Domanda

What is the hierarchy of extends? For example, things like Number, integer, and so on.

For example,

public class Foo<extends Integer>
{.....}

What types would this accept?

What is the highest type in the class? What is the lowest type in the class?

È stato utile?

Soluzione

If you were to complete the generic declaration, then what you would have is a upper-bounded generic type.

 public class Foo<T extends Integer> { }

Here, T is bound to be anything that either is or extends from an Integer.
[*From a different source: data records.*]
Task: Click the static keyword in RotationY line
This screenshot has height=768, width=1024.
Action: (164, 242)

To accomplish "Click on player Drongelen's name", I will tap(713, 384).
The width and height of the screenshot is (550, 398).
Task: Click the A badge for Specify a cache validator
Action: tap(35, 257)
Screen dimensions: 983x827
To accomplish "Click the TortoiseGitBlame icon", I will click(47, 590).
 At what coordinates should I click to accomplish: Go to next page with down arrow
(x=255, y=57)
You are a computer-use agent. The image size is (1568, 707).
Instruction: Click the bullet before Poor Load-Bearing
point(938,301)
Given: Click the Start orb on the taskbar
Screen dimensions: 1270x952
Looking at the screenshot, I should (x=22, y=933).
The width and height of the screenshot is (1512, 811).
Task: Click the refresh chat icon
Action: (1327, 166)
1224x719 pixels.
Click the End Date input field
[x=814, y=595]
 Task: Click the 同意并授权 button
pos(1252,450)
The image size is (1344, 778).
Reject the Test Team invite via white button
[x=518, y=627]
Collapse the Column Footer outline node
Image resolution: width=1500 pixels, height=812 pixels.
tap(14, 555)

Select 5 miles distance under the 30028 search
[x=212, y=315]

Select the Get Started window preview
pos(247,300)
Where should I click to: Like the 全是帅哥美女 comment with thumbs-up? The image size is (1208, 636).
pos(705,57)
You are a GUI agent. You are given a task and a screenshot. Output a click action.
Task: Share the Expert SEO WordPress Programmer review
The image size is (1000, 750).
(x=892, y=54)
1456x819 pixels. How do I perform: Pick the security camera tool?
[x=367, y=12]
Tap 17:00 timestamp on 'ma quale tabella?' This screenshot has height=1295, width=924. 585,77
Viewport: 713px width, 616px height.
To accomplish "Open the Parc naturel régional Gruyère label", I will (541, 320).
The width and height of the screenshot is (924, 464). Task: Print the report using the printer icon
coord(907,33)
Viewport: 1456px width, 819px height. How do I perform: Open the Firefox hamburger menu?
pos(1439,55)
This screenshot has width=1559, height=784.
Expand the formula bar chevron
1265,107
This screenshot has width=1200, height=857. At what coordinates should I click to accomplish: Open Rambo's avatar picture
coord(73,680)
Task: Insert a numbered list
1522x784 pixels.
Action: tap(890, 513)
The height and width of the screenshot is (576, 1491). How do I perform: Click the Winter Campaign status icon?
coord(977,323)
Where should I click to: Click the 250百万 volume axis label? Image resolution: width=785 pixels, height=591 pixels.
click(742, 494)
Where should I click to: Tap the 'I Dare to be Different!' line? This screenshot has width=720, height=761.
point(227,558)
But, since Integer is a final class...it'd only be able to hold Integer.

So, a declaration like these are compile-time legal and enforced:

Foo<Integer> foo = new Foo<>();
Foo bar = new Foo(); // This will produce raw type warnings!

...whereas a declaration like this isn't compile-time legal, since the bound is that it must either be or extend Integer.

Foo<Long> baz = new Foo<>();

Formally, the compiler will show you this:

 Error:(17, 56) java: cannot infer type arguments for Foo<>;
 reason: no instance(s) of type variable(s) T exist so that Foo<T> conforms to Foo<java.lang.Long>

If you went higher in Integer's hierarchy, you'd arrive at Number, which would allow you to instantiate with any class that extended Number:

public class Foo<T extends Number> { }

Then, the Long generic type would be legal, and your permissible types would be these:

  • Number
  • Short
  • Integer
  • Double
  • Float
  • Byte
  • BigDecimal
  • BigInteger

...just to name a few.

Altri suggerimenti

It would accept anything that is the specified class, or a potential subclass of it.

So if I did:

<? extends MyClass>

It would allow types "MyClass", and say another class that was public class Another extends MyClass. But it wouldn't accept other classes.

Do you mean

public class Foo <T extends Integer>{.....}

?

T is going to accept anything that is-an Integer.

I don't understand what is the "highest" and "lowest" type you mean here. However the above statement should be clear enough I believe.

e.g. You cannot pass in Number (which is the parent class of Integer). You can pass in Integer. If you have a FooInteger that extends Integer, you can use it here too.